Interestingly, we observed a reduction in anthropometric and BIA variables after 6 months of liraglutide treatment. Moreover, the relationship appeared to be sex-specific (men: BW, FM, AC, FMT, FMA-R and FMA-L; women: AC and FMT). In addition to the well-estabished abdominal adiposity in MetS patients of both sexes, in males BIA arm parameters also seem to reflect response to liraglutide in the cardiometabolic profile. Thus, the assessment of body composition by BIA may be influenced by sex and the subject’s level of hydration and obesity13.

Visceral adipose tissue is now known to be a key component of MetS. AC is therefore an important parameter in the clinical stratification of cardiometabolic risk. However, a high AC value alone is not enough to adequately assess the accumulation of abdominal fat4,31, making it necessary to adopt more accurate methods of quantification, capable of monitoring treatment and preventing cardiac complications.

BIA has been validated for the assessment of body composition32,33,34. The method can evaluate FM in several body compartments and has been shown to perform quite well compared to more costly methods, such as computed tomography35. In this study, BIA was used to assess different body segments, showing truncal fat loss to be correlated with reductions in AC and abdominal fat loss.
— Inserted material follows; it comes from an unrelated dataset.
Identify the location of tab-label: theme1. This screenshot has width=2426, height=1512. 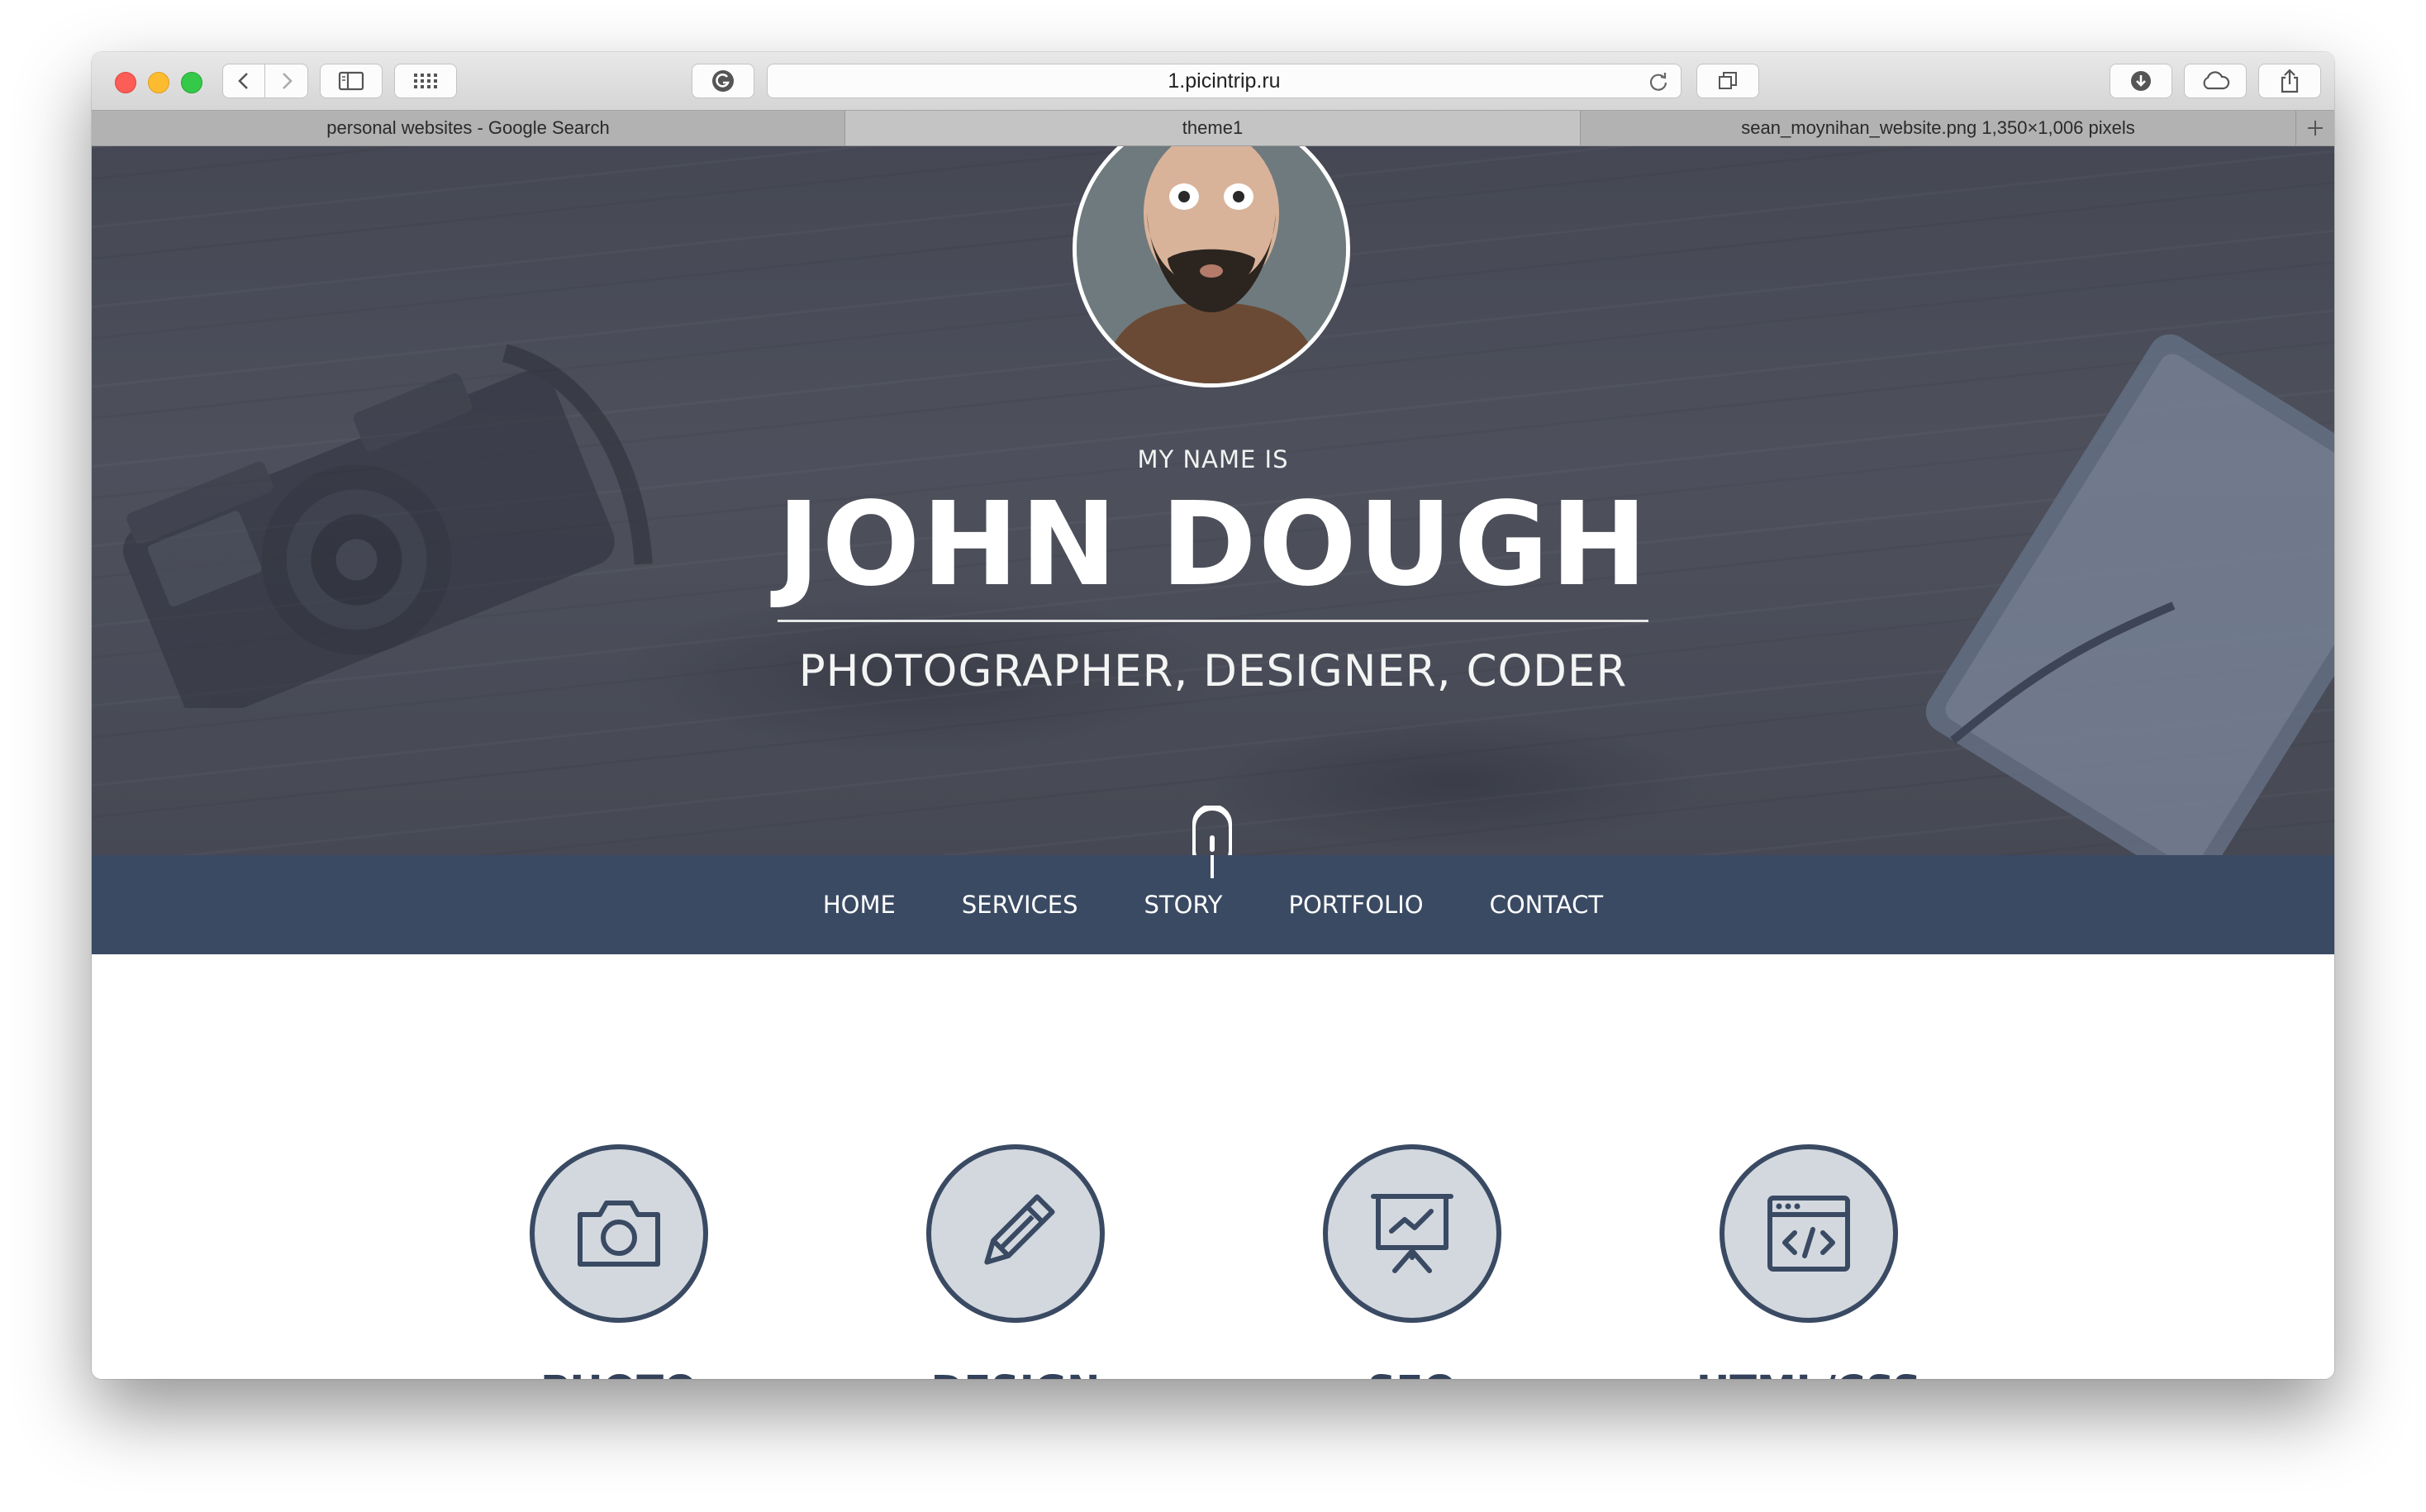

Interestingly, a Brazilian study evaluated the reliability of BIA and indirect calorimetry in the measurement of the resting metabolic rate of 40 women with MetS over a period of 6 months and concluded that, compared to indirect calorimetry, BIA is a practical and time-saving method which does not require prolonged fasting in order to produce reliable results36.

The observed reduction in AC and FMT in patients treated with liraglutide implies a reduction in visceral fat—the main cardiovascular risk factor in MetS4,31. This is supported by the fact that liraglutide treatment remained independently associated with the BIA parameter FMT in the multiple regression analysis, suggesting BIA is an adequate tool of abdominal fat assessment.

The limitations of this study included the short follow-up period (6 months) and the relatively small sample of patients. Also, we did not submit patients to nutritional assessment, and at baseline almost all the anthropometric variables were higher in the treatment group than in the comparative group, suggesting a possible sampling bias. Thus, since it was not possible to reliably establish the difference between treatment and control, we repeated the analysis segregating the patients by sex and ran multiple regressions to confirm the independent association between liraglutide treatment (independent variable) and the reduction in FMT after 6 months (dependent variable).

In conclusion, treatment with liraglutide at 3 mg/day for 6 months promoted weight loss, improved cardiometabolic and inflammatory parameters and led to a significant reduction in FMT correlated with AC in obese MetS patients of both sexes. Studies on larger samples and with longer follow-up periods are necessary to confirm and extrapolate our findings.